Moving the world to more meaningful work resonated with me straight away. I’ve always been somewhat obsessed with time and making valuable use of one’s time. And at its most base level, that’s what WorkFusion does. It gives time back to people who just don’t have it. We’re redesigning the way they work so that they can focus on more valuable things, so their time can be directed into something that yields more benefit for them. For me it was a match made in heaven. I hope that because of the work we do today, that the Daniels who are in banking right now can leverage WorkFusion to really supercharge their work.

WF: Why and how are you specifically helping to solve the problems that you yourself used to face in your former role?

DH: In two ways. Again, I have a great job at WorkFusion — I get to work with our customers on understanding what they’re looking to solve for today, and what their objectives are for the future. So it’s not only problem-solving, but it’s building something strategic for the company. I take those learnings and I help our Product team build it. That means our Product and Engineering teams design a product that is fit for the market — that the market actually wants, needs, and can get tangible benefit from — versus building a product we think they need.

So it’s about that iterative feedback to our team. Our prospects, customers, some of my close friends who are still in the banking sector — they help me keep my finger on the pulse so I know what is going to provide transformative change with the banks, and then work with our Product team to deliver on that vision.

WF: You’re in this unique position to directly understand our customers’ pain points.
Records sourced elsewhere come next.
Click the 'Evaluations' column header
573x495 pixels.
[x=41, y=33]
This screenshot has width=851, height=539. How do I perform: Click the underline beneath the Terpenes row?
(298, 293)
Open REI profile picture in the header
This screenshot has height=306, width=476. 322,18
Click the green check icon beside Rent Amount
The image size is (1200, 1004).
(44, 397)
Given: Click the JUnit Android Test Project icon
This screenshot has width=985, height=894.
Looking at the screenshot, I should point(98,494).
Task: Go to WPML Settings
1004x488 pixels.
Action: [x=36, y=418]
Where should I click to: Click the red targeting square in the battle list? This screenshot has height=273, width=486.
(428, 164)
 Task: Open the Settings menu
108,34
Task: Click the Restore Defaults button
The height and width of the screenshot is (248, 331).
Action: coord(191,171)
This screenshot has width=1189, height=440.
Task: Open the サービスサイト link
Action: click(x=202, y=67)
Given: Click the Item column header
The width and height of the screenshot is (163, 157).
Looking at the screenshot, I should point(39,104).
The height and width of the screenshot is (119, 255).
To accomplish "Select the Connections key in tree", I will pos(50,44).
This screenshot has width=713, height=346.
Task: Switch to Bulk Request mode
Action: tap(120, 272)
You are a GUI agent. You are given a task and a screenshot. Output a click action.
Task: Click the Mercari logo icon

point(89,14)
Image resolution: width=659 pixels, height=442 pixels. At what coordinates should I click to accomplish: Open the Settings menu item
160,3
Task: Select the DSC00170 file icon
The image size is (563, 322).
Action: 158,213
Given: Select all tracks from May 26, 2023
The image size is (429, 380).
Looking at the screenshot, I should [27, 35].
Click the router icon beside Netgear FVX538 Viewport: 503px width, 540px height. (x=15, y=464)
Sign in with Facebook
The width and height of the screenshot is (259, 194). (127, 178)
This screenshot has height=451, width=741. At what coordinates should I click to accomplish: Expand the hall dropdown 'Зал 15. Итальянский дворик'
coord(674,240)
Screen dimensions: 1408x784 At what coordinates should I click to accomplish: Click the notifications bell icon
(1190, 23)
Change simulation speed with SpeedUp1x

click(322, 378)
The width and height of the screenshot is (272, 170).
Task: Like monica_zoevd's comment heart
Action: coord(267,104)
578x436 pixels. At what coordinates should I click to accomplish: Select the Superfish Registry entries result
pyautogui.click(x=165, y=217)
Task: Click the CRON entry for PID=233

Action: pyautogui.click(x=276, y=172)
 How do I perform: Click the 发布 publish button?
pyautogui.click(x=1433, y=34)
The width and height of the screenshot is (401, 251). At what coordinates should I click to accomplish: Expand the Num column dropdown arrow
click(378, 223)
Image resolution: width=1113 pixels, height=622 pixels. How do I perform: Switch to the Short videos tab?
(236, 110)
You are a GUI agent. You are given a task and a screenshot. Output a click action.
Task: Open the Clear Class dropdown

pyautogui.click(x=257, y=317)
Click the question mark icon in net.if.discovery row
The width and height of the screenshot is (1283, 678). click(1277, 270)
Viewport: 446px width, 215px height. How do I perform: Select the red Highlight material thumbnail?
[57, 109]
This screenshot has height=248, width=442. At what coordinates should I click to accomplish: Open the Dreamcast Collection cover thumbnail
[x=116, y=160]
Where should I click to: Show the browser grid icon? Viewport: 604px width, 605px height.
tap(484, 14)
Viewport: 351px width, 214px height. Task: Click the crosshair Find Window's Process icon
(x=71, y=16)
Are there any stories of when you and a customer were particularly able to relate and connect due to your shared experience?

DH: A current customer that has deployed Digital Workers is actually where I began my career as a consultant over 10 years ago. I was intimately aware of the processes they have, and the problems they were looking to solve. And obviously, I was intimately aware of what WorkFusion can do. For me, that created an instant bond. They knew me and my work, so they knew that I’d only be with a company that could deliver upon what it says and has integrity.

Similarly, around the time of the start of the Ukraine War this year, there was a customer in Germany who found it really difficult to retain staff at that time. Again, I could instantly relate because when I used to lead teams of people, it is indeed difficult to retain people in these operational analyst or banking analyst roles, because sometimes they outgrow it or lose motivation for it. So I could really understand that problem and the frustrations they were dealing with.

I could help them understand how a Digital Worker can alleviate those stresses to a certain degree; how we can remove the stresses from your existing team, but also remove the stress from the manager to have to hire people.

WF: To close, I’d like to broaden out a little bit. What do you think is the biggest problem that WorkFusion is solving for banking today? And looking ahead a couple years?

DH: We are helping banks build organizations for the future. What I see at banks is they’re trying to solve problems today with tools we had 20 years ago. Whereas WorkFusion is helping banks with today’s tools to solve problems that will come up in 20 years. So it’s really shifting that tactical level of problem-solving from I need to solve for something in sanctions to How do I really redesign my compliance function to take advantage of Digital Workers and build for the future?